## PROMPT
Carry on the Christmas Day reflection below, picking up right after its last sentence.

## TEXT BLOCK
Tis Christmas day and what has gone before has not been much. I read and read and listen to sermon talks, I sleep and wake and chat on facebook more. A privilege I did have to pick my two heavenly, playful, smiling cousins from the nursery and each time greeted with a sweet light hearted hug. I did trouble in strapping little Michael to his car seat but the beautiful nursery workers to my aid they came. All things were not as cheery as it seems but my joy remains intact. I did loose my reference list for my dissertation due to computer failure which means I have it all to do again. Spiritually has been up and down though no merit I have to be proud or sad. My feeling fluctuate as the wave but my salvation is firm as His Love for me. No money so little present I could buy but more will arrive as my pocket enlarge.
Tis the day to be merry, with family and friends but I know that many are lost and dead. The cold is what they have to behold but I know some churches will be there to embrace the misery of those not so at ease and tonight my prayer will be for those in need. I reflect that the king was not born in a fanciful house but a manger with straw for a bed. He can relate where I can bare to touch, He scratches places where I could dream to reach. Many of my brothers and sisters are today in prison but yet they rejoice and today is the cause of their joy being happy to suffer for Jesus. I remember them and my prayers are for them.

## AVAILABLE DATA
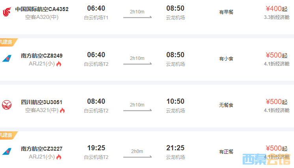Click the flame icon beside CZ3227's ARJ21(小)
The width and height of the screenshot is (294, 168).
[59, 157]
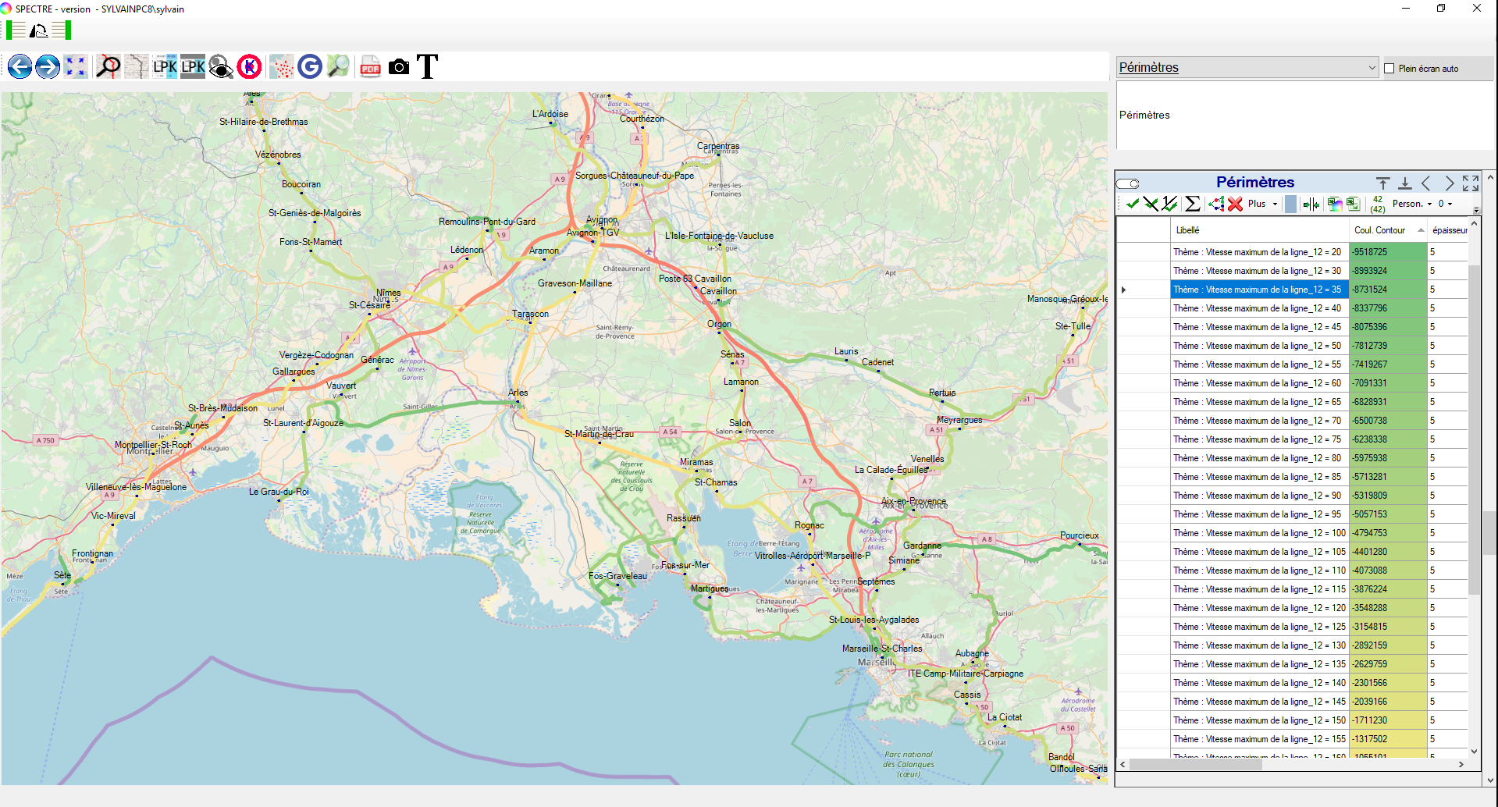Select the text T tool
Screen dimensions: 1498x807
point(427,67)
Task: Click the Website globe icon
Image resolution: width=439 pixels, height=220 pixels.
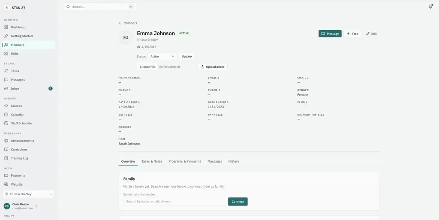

--

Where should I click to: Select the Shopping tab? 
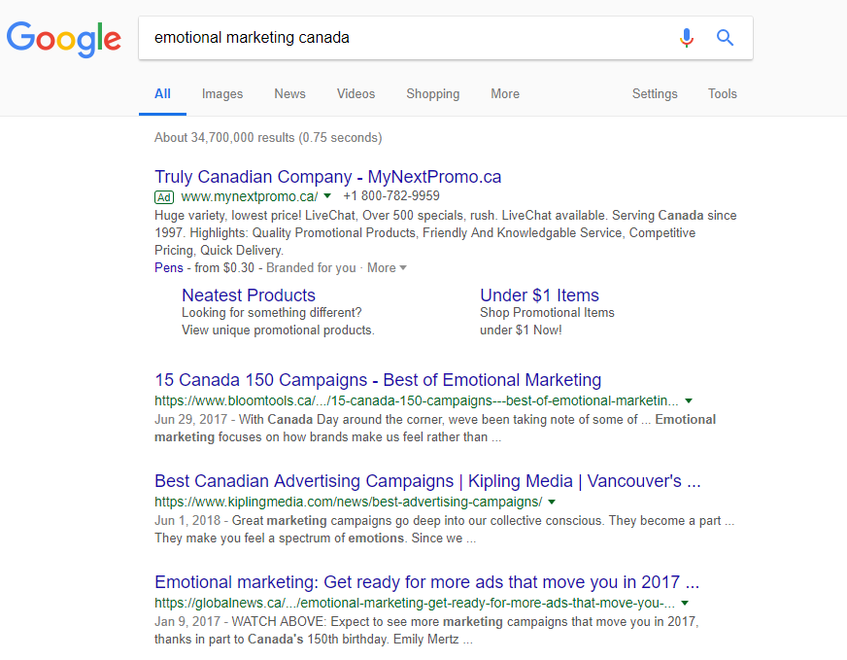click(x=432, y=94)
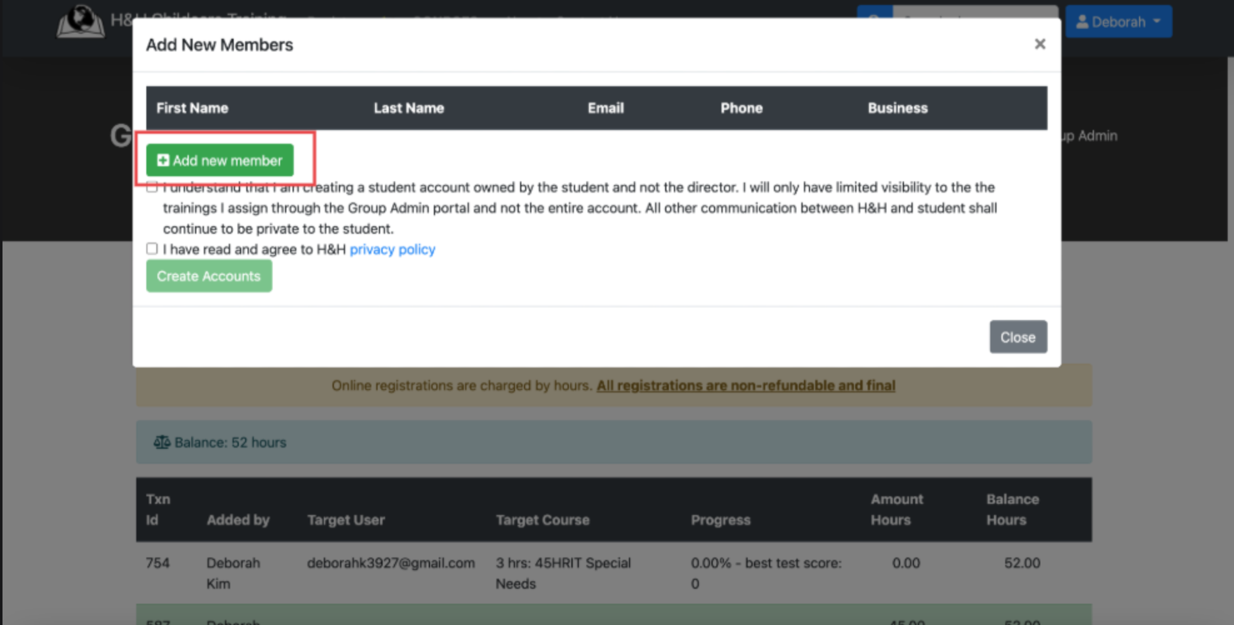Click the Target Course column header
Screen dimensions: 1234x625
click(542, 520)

## OUTPUT BELOW
The day is nearly over, the moon returns and the shade fills the land once again. I could not help but melt and hope that next Christmas I may spend it with all of my family. The following days are looking promising as the 1st of Jan will witness my departure to a Christian conference and the 3rd my arrival back to Bristol. What will my resolution be? I do know but should I proceed with declaring it as my aim for the new year. I entertain lightly the thought of following the life of St Anthony by Athanasius but lo I’m called to a different path. This year I will carry my cross further to his cross until the day of my crucifixion for I am yet still on the Calvary road. I will choose those things which are difficult for me to naturally do and embrace them with a sweet smile. To love more, hospitality, discipline and prayer will be the corridors I aim to walk further through and no more to linger on the passing pleasures of this fleeting world.
Tis Christmas day and it will soon pass but the God who became flesh will never pass. His love for me and you will endure till he ceases to exist. Christmas, Christmas, Christmas, if you take away mas only CHRIST is left.